Pandas DataFrame (default)

The primary API. Only columns referenced by the contract are scanned; extra columns in a wide DataFrame are ignored.

from ghostdq import compute_metrics, required_columns

# Optional: pre-narrow before compute
cols = contract.required_columns()
metrics = compute_metrics(df[cols], contract.rules)

# Or pass the full frame — compute_metrics narrows internally
metrics = compute_metrics(df, contract.rules)

MetricsEngine batches work per column (single to_numeric pass for min/max, single duplicate scan when both count and rate are needed).
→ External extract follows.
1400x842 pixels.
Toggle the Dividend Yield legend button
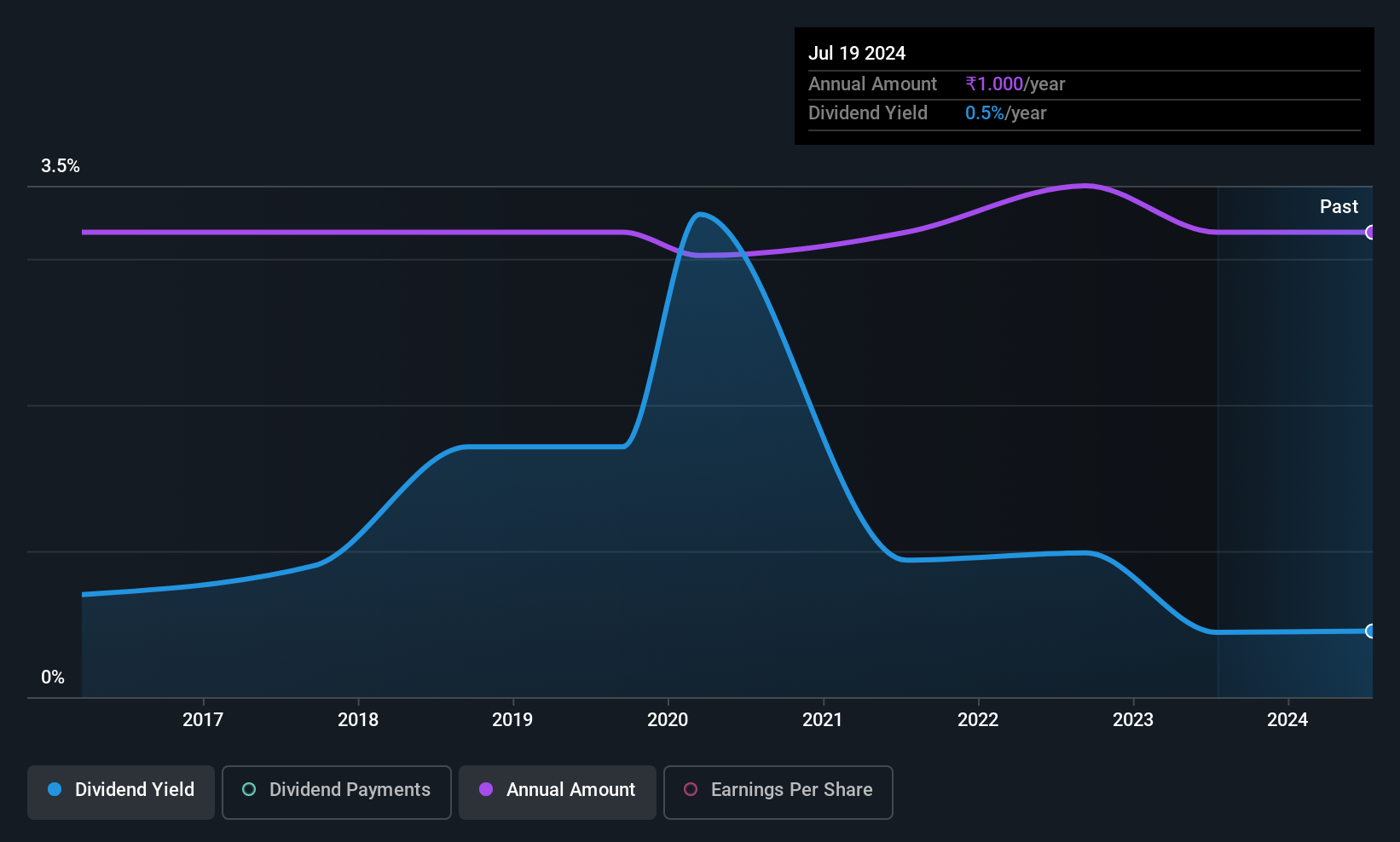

From a file (auto backend)

compute_metrics_file picks a backend based on format when engine="auto":

Format Auto backend Why
.csv streaming Chunked read, constant memory
.parquet arrow Native PyArrow, no pandas conversion
other pandas Avro and fallback
from ghostdq import compute_metrics_file

metrics = compute_metrics_file("huge.csv", contract.rules)
metrics = compute_metrics_file("wide.parquet", contract.rules, engine="arrow")
metrics = compute_metrics_file("data.csv", contract.rules, engine="pandas")

Streaming CSV

For very large CSV files without loading into memory:

from ghostdq import compute_csv_streaming

metrics = compute_csv_streaming(
    "huge.csv",
    contract.rules,
    chunksize=50_000,
    columns=contract.required_columns(),
)

Arrow (Parquet)

Skip pandas when the source is already Arrow or Parquet:

import pyarrow.parquet as pq
from ghostdq import ArrowMetricsEngine, compute_arrow_metrics

table = pq.read_table("data.parquet", columns=contract.required_columns())
metrics = compute_arrow_metrics(table, contract.rules)

# Or read + compute in one step:
metrics = ArrowMetricsEngine().compute_parquet("data.parquet", contract.rules)

Polars (optional)

pip install "ghostdq[polars]"
import polars as pl
from ghostdq.metrics import PolarsMetricsEngine

engine = PolarsMetricsEngine()
metrics = engine.compute_parquet("data.parquet", contract.rules)
metrics = engine.compute(pl.scan_csv("data.csv"), contract.rules)

DuckDB (optional)

pip install "ghostdq[duckdb]"
import duckdb
from ghostdq.metrics import DuckDBMetricsEngine

conn = duckdb.connect()
metrics = DuckDBMetricsEngine().compute_path(conn, "data.parquet", contract.rules)

Contracts

Contracts are YAML files that define dataset rules. Parse them with parse_contract or ContractParser:

from ghostdq import ContractParser, parse_contract, required_columns

contract = parse_contract(yaml_text)
contract = ContractParser().parse(yaml_text)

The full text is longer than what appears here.